Jimeno Yepes Antonio, Verspoor Karin
National ICT Australia, Victoria Research Laboratory, Melbourne, Australia and Department of Computing and Information Systems, The University of Melbourne, Melbourne, Australia.
Database (Oxford). 2014 Feb 10;2014:bau003. doi: 10.1093/database/bau003. Print 2014.

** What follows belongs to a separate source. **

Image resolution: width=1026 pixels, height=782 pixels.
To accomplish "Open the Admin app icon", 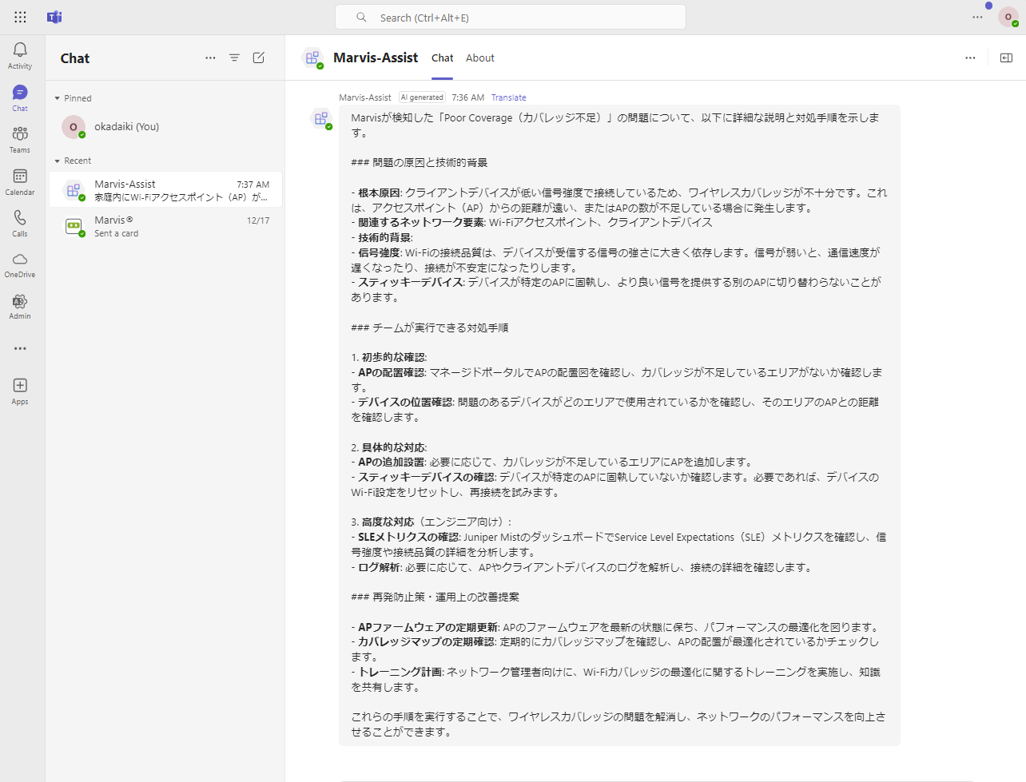I will point(20,306).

A major focus of modern biological research is the understanding of how genomic variation relates to disease. Although there are significant ongoing efforts to capture this understanding in curated resources, much of the information remains locked in unstructured sources, in particular, the scientific literature. Thus, there have been several text mining systems developed to target extraction of mutations and other genetic variation from the literature. We have performed the first study of the use of text mining for the recovery of genetic variants curated directly from the literature. We consider two curated databases, COSMIC (Catalogue Of Somatic Mutations In Cancer) and InSiGHT (International Society for Gastro-intestinal Hereditary Tumours), that contain explicit links to the source literature for each included mutation. Our analysis shows that the recall of the mutations catalogued in the databases using a text mining tool is very low, despite the well-established good performance of the tool and even when the full text of the associated article is available for processing. We demonstrate that this discrepancy can be explained by considering the supplementary material linked to the published articles, not previously considered by text mining tools. Although it is anecdotally known that supplementary material contains 'all of the information', and some researchers have speculated about the role of supplementary material (Schenck et al. Extraction of genetic mutations associated with cancer from public literature. J Health Med Inform 2012;S2:2.), our analysis substantiates the significant extent to which this material is critical. Our results highlight the need for literature mining tools to consider not only the narrative content of a publication but also the full set of material related to a publication.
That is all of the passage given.